En el caso concreto, además, términos dogmáticos como interés nacional, interés popular o interés público para enarbolar y defender posturas políticas por parte de cualquiera implica un abuso de lo que es común, pues lo que constituye un bien para quien la esgrime puede o pudiera no serlo para los particulares reunidos en sociedad, existiendo entonces un claro paradigma. Como lo define Franco Corzo “una acción de gobierno que no busca el interés público o que no está sustentada en un proceso de diagnóstico y análisis, no es una política pública, es simplemente un acto de autoridad de un gobierno”.
En mi tesis concluyo que para que haya reglas suficientemente precisadas, es decir, suficientemente prácticas y legitimadas, es necesario que exista un concepto del bien común que haya sido previamente institucionalizado. Si no existe un bien común unificante, sino sólo una pluralidad de bienes privados o polarizaciones políticas, inconmensurables entre ellos, la elección de unos y no de otros sólo puede apoyarse en meras preferencias subjetivas, que no pueden dar razón de sí. Dicho de otra forma, la interpretación constitucional debe darse no por la interpretación plural de distintos actores (políticos, económicos o sociales), sino por la interpretación unificada bajo el concepto de bien común.
De lo anterior, analizado bajo una perspectiva analógica, podemos señalar que si la legislación en materia cuya reforma se propone tiene que ser suficientemente práctica y para ello, a su vez, es necesario que exista el concepto de bien común, tenemos entonces que la legislación como es propuesta y ejecutada no será en realidad legítima, porque no estaría fundada en el concepto de bien común institucionalizado, diagnosticado, objetivo y medible. El resultado de esta analogía puede ser apoyada indirectamente por Victor Cathrein, quien señala categóricamente que “una exigencia esencial de la ley es que sea útil para el bien común”, pero es precisamente ello lo que ahora se pretende como elemento de subjetividad y falsa fundamentación. Entendido “contrario sensu” la insatisfacción de este elemento de lo común, convierte a la legislación en una falta esencial de legalidad y convierte a las políticas en estatales, mas no públicas.

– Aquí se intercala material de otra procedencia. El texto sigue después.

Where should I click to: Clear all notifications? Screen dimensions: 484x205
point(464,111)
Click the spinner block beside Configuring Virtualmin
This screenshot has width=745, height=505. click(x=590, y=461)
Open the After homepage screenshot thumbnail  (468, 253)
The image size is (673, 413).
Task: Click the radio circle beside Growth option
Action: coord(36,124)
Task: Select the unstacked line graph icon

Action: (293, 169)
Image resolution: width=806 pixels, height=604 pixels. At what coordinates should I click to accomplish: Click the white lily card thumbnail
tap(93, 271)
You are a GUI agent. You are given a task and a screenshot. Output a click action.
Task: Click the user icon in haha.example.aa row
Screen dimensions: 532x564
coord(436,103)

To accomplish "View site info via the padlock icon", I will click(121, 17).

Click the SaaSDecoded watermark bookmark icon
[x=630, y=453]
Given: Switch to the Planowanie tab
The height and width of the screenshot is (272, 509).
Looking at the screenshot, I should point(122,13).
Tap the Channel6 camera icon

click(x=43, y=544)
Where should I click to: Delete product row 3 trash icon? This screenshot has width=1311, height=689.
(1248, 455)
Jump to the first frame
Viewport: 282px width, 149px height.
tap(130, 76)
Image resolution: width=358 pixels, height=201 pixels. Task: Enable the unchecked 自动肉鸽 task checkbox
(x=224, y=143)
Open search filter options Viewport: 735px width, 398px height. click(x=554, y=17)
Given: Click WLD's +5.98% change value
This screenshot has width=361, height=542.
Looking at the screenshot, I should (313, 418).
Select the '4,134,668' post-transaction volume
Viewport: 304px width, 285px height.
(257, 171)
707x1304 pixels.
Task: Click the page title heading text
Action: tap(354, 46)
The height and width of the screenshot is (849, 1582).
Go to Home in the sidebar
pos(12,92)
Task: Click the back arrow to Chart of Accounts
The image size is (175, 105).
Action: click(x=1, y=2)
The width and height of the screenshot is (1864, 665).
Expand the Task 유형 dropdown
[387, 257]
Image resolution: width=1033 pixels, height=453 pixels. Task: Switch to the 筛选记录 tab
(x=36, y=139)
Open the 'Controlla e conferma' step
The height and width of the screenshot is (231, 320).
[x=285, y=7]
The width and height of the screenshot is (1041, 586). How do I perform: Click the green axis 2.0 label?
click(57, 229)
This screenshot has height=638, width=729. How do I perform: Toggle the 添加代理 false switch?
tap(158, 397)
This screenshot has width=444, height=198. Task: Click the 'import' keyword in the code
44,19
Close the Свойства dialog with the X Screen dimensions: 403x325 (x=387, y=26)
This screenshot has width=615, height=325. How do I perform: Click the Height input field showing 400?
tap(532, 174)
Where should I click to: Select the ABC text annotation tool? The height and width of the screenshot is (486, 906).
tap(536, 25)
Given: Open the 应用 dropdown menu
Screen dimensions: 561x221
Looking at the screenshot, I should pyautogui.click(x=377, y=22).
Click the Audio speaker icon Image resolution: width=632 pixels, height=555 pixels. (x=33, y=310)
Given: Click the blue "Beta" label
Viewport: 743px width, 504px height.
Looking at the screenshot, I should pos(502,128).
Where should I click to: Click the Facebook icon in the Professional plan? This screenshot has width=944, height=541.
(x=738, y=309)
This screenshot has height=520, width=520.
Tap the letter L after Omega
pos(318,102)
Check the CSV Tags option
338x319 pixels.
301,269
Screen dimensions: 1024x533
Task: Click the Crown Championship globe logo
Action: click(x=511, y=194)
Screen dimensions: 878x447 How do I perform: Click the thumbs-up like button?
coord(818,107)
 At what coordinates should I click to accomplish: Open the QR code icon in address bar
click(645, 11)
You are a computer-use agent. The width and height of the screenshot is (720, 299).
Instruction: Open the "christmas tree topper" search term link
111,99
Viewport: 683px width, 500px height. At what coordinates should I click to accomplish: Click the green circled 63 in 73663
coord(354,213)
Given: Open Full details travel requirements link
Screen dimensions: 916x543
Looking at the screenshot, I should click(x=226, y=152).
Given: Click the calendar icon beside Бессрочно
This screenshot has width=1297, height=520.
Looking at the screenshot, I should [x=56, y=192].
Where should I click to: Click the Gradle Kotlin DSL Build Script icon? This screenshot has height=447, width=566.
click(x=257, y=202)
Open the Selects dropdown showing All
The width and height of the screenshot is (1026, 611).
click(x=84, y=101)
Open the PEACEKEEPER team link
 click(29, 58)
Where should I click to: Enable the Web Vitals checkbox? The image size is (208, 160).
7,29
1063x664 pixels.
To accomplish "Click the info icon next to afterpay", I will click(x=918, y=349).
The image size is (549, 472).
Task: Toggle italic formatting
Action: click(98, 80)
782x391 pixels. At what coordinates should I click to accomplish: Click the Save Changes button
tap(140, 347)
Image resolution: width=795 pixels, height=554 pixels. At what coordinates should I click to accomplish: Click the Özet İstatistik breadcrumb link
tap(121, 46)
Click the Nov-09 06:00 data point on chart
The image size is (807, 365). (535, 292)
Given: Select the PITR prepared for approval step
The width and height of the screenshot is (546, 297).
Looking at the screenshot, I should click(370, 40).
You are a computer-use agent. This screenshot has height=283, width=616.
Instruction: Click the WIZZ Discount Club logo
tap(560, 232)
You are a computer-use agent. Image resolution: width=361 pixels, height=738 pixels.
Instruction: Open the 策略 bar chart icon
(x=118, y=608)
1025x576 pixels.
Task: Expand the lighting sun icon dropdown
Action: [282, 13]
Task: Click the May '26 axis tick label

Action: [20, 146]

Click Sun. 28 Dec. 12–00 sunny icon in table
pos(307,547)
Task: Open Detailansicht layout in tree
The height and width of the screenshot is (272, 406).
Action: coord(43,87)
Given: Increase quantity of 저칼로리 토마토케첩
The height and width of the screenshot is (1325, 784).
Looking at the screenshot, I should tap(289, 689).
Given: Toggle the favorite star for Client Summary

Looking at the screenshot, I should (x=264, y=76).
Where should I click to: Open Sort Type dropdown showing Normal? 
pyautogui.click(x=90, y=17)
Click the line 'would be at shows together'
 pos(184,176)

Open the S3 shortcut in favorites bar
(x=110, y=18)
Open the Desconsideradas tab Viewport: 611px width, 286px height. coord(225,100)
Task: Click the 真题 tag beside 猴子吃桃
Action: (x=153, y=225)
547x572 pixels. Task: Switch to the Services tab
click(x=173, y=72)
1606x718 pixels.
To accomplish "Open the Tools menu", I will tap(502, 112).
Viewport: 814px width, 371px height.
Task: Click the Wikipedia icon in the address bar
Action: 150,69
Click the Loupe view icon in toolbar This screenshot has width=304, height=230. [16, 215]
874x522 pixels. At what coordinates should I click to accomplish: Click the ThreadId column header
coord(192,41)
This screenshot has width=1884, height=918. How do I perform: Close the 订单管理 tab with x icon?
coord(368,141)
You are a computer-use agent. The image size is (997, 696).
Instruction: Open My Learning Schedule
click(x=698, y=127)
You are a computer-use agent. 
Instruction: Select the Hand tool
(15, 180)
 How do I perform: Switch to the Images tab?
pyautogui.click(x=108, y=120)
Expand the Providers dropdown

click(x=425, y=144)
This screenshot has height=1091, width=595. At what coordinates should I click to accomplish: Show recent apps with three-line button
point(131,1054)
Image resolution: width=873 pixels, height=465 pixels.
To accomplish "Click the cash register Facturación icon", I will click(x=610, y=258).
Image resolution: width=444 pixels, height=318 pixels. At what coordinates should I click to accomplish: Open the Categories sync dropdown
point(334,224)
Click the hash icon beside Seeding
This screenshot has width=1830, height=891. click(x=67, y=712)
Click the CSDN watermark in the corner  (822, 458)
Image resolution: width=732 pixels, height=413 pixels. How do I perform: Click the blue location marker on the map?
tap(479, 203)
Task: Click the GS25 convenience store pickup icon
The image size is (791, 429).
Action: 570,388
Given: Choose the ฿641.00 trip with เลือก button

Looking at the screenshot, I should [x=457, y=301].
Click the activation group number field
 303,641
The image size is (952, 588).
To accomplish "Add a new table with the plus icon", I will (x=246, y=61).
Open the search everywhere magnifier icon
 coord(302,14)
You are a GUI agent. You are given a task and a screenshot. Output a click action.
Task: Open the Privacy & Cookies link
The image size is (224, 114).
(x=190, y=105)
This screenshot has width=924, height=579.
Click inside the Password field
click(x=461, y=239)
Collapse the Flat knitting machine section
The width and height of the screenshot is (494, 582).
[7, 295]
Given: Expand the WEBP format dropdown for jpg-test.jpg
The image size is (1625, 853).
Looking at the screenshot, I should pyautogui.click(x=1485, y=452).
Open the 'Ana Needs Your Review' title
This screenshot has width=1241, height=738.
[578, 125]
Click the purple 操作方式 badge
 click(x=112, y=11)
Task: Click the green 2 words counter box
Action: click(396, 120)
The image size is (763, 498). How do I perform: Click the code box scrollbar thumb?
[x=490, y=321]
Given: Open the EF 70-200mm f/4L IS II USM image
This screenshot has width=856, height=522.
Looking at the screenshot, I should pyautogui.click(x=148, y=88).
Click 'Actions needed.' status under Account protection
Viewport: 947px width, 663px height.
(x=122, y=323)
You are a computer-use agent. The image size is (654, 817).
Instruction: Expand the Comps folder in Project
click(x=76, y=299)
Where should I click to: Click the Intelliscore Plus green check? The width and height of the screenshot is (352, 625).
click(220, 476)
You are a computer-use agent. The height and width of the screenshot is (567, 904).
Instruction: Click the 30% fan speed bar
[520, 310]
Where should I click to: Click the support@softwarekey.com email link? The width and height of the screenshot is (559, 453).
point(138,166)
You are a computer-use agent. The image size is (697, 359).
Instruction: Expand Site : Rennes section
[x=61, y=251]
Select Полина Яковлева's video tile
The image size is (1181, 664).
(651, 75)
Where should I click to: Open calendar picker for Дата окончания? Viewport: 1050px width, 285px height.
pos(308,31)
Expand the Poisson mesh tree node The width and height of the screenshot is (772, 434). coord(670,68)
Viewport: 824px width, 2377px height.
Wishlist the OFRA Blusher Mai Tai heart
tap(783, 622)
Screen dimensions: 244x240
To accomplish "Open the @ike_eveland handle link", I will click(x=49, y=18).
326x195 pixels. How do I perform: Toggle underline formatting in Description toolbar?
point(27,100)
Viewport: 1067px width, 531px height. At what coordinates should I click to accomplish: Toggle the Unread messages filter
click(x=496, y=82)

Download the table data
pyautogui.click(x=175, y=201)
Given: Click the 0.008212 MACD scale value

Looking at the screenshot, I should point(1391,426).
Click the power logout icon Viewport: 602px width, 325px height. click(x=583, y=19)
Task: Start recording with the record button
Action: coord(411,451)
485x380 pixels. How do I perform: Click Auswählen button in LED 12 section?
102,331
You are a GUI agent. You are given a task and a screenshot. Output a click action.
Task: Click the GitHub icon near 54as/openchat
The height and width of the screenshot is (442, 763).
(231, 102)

Es claro que lograr que el bien común sea un supremo orientador del Derecho no es tarea fácil y no podría ser de otra forma, ya que los fines y valores jurídicos más altos no sólo difieren con las situaciones sociales de los distintos pueblos y épocas, sino que son subjetivamente juzgados de manera diversa por cada hombre, sus puntos de vista de partido, su religión y su cosmovisión del mundo. En consecuencia, la decisión sólo puede venir de los hondones de la propia personalidad o, en otras palabras, debe ser decisión de la propia conciencia nacional debidamente institucionalizada, sin árbitros, sin mediciones subjetivas, preguntas a modo o utilizando el poder del Estado.